An additional concern with the proposed ACI requirements is the one-year reporting period. The medical community has struggled to achieve the requirements of the Meaningful Use Program for a one-year reporting period, and as a result, CMS has provided for a 90-day reporting period in 2014 and 2015. There are current efforts in Congress to provide for another 90-day reporting period in 2016, further demonstrating the need for a shortened reporting period. CMS must revise its proposal and instead allow for a 90-day reporting period. Providing this flexibility is crucial, as organizations who have devoted hours of staff time and resources to integrate EHRs into their workflows to enhance patient care can be derailed by the smallest of technical and/or vendor issues. Maintaining the proposed one-year reporting period is unreasonable and should be altered.

Mandating use of 2015 CEHRT

We oppose CMS’s proposal to require use of 2015 Certified EHR Technology (CEHRT) for all clinicians beginning in 2018. It is unlikely that there will be sufficient vendors offering 2015 CEHRT products in 2017, allowing time for the purchase and integration of new software prior to the start of the 2018 performance period. Likewise, this creates an additional cost burden for ACOs who will be forced to purchase new or upgraded software. The additional time and cost created by this requirement would take away from the ACO’s ability to continue to focus on and invest in care transformation. CMS must allow for the use of 2014 CEHRT in 2017 through 2020 to allow ACOs to continue to focus on their current program goals.

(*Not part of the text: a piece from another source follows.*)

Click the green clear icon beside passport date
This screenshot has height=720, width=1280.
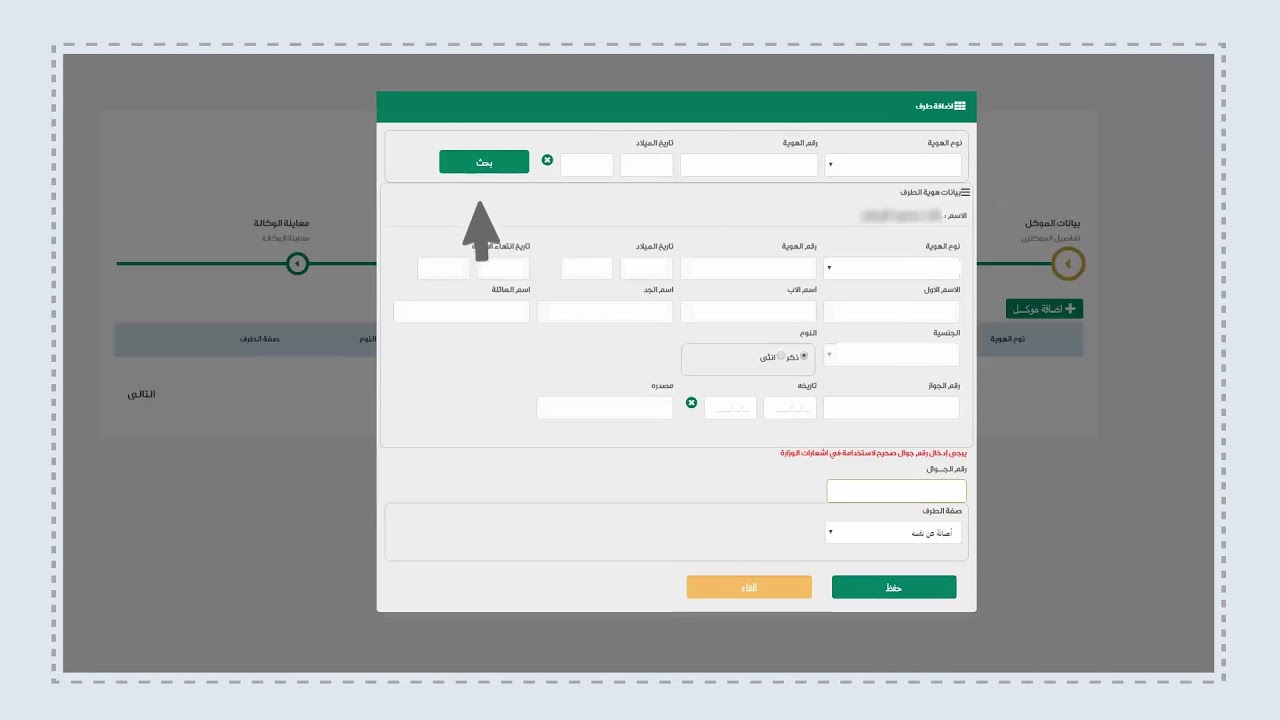coord(691,402)
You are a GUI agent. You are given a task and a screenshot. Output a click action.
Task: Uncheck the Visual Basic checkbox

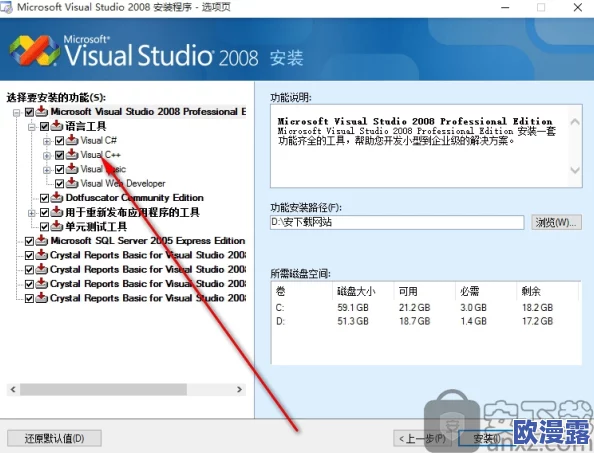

Patient engagement measures

CMS has also proposed to retain patient engagement measures, some of which are required as part of the base score. This is problematic and has created challenges for clinicians and practices in the Meaningful Use Program. Instead, NAACOS urges CMS to make these measures voluntary in order to provide needed flexibility in this area.

Application of MIPS APM Payment Adjustments

Key recommendation:

  • Clarify that MIPS APM payment adjustments resulting from the MIPS APM Scoring Standard will not be included in MSSP and Next Generation ACO expenditures for benchmark calculations

NAACOS supports CMS’s proposal to generate a MIPS Composite Performance Score (CPS) by aggregating all scores for MIPS eligible clinicians in the APM Entity that is a participant in the MIPS APM to the level of the APM Entity. CMS must clarify that MIPS APM payment adjustments resulting from the MIPS APM Scoring Standard will not be included in MSSP and Next Generation ACO expenditures for benchmark calculations. Including these payments as expenditures for the MSSP and Next Generation ACO Models would cause conflicting program goals for those ACOs who are already at a disadvantage for not having met Advanced APM status and/or QP thresholds and thereby discourage their participation in the MSSP and Next Generation ACO Models.

Conclusion

The framework for MIPS and APMs detailed in this proposed rule is designed to help modernize Medicare and will affect providers for years, if not decades to come. ACOs can play an integral role in moving the health system into a new era of high quality, integrated care designed to benefit patients, and reduce unnecessary costs and utilization. However, the ability of ACOs to succeed will depend largely on the policies CMS finalizes, and we urge the agency to consider the feedback and proposals presented from the ACO community outlined in this letter. Thank you for your consideration of our comments.